LIMA - Pressionado pela comunidade internacional - que teme um desfecho trágico para os quase 500 reféns que estão em poder de guerrilheiros do Movimento Revolucionário Tupac Amaru desde terça-feira à noite -, o presidente peruano Alberto Fujimori está estudando um indulto para 30 ou 40 militantes da guerrilha presos no Peru, informou ontem o jornal La República. Eles seriam trocados por um número igual ou maior de reféns, mas só os acusados que não tenham cometido crime de homicídio poderiam ser beneficiados, acrescentou o jornal. O governo também estaria disposto a oferecer um avião para que os sequestradores deixem o Peru.
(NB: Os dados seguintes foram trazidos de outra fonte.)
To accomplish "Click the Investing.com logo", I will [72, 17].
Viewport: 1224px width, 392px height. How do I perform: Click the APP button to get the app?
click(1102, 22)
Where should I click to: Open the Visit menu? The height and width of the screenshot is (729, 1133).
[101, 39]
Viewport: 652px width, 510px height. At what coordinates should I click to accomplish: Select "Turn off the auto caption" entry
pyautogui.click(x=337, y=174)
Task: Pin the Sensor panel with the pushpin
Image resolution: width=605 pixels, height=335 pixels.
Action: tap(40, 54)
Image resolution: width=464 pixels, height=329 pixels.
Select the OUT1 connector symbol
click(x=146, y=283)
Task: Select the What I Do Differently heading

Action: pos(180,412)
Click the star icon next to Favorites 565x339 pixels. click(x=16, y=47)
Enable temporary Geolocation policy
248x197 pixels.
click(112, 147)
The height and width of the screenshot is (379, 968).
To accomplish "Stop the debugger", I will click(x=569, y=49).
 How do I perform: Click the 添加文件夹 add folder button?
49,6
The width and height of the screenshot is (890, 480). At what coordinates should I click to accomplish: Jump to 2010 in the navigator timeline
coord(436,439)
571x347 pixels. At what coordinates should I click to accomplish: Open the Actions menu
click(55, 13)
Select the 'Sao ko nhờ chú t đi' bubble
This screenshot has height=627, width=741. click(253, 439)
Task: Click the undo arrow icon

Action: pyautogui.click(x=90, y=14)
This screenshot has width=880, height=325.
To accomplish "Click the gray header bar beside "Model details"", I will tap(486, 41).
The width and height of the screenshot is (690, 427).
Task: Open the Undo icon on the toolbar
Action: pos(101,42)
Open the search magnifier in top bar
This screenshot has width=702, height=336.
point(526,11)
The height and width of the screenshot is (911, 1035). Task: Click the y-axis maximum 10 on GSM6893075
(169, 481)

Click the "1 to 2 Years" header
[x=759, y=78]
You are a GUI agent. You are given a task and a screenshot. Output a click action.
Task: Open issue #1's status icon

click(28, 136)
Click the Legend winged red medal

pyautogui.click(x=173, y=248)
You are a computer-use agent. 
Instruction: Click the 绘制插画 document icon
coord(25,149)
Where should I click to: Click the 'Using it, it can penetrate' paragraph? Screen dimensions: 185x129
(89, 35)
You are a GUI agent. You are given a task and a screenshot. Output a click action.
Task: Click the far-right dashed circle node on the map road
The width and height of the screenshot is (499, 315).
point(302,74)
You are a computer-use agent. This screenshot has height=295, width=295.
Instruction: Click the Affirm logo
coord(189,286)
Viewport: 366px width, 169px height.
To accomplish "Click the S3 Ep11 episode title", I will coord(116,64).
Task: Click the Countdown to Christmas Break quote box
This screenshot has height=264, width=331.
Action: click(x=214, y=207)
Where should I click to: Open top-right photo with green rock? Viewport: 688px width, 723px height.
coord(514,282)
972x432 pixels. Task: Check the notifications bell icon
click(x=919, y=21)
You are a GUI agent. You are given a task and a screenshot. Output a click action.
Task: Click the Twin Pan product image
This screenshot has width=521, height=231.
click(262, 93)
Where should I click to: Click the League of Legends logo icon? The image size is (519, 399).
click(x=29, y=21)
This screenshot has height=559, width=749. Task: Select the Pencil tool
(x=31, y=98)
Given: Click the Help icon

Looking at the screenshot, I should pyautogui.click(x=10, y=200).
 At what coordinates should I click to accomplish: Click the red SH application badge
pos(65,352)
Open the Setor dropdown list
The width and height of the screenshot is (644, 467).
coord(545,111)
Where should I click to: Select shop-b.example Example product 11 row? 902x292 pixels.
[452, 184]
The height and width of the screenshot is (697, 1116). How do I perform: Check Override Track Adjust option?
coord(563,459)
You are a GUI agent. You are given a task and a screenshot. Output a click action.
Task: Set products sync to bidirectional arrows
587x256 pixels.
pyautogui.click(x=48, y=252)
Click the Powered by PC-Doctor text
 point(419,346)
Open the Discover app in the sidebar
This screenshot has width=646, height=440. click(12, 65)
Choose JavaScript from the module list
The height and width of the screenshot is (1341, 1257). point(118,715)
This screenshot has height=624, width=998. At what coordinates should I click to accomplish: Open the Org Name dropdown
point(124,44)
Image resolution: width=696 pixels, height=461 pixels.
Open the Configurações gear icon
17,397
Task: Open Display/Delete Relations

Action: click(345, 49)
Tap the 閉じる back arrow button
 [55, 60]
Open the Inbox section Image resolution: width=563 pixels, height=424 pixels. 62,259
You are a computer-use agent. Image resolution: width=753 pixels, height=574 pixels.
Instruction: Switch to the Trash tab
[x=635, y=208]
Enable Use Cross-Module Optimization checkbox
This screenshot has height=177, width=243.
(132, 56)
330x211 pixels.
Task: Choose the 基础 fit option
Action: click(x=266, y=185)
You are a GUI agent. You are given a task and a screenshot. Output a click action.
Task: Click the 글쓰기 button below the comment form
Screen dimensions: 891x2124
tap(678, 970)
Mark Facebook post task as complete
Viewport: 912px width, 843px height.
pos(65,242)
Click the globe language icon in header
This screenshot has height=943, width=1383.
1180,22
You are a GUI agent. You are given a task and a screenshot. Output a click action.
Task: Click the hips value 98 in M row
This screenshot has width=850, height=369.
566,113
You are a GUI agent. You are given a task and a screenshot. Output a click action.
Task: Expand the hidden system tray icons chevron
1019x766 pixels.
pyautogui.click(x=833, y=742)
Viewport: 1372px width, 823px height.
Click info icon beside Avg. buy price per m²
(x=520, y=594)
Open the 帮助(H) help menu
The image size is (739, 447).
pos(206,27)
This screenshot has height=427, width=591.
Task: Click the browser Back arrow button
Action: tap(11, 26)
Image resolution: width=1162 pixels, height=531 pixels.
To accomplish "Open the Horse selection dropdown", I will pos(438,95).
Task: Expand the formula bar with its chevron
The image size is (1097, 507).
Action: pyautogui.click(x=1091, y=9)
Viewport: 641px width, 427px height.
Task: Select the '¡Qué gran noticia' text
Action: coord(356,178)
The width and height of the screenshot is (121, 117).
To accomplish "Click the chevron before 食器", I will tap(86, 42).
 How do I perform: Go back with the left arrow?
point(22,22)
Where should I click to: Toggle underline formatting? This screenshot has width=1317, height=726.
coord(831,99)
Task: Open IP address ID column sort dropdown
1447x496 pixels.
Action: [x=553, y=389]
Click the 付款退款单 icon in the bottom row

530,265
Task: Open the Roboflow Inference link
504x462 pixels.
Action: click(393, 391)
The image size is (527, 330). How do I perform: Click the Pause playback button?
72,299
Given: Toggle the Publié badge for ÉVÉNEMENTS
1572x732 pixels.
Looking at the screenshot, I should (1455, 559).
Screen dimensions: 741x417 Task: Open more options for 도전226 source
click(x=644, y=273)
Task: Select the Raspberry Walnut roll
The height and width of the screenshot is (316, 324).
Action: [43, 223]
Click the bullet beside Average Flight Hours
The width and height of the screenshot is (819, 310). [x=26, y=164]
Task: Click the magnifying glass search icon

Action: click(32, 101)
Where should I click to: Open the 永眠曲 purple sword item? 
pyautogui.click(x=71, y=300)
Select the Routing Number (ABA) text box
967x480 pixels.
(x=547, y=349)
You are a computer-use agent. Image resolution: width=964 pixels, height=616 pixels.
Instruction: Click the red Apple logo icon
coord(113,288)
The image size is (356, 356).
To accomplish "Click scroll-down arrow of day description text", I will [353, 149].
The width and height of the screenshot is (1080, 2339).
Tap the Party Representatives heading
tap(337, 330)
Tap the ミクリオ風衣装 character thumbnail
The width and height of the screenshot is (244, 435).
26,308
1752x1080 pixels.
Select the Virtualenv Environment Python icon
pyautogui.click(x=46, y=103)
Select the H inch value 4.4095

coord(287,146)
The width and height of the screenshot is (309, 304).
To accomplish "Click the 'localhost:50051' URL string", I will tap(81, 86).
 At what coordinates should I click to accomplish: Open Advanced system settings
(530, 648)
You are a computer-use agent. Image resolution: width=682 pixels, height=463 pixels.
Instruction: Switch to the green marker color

Na véspera, porém, a TV peruana havia informado que Fujimori estava mais inclinado a ordenar uma operação militar para resgatar os reféns a força. Na tarde de ontem, uma movimentação incomum das forças de segurança fez com que alguns jornalistas temessem uma invasão iminente. O cordão de isolamento que impede o acesso de repórteres à residência se estendeu em 200 metros e todas as comunicações de telefone celular num raio de 600 metros foram cortadas.
Atiradores de elite estão em vários pontos ao redor da residência do Japão. Cerca de 40 ambulâncias se colocaram em alerta e todos os hospitais próximos ao bairro de San Isidro estão prontos para receber eventuais feridos. Mas até o final da tarde, não houve nenhuma movimentação maior no local.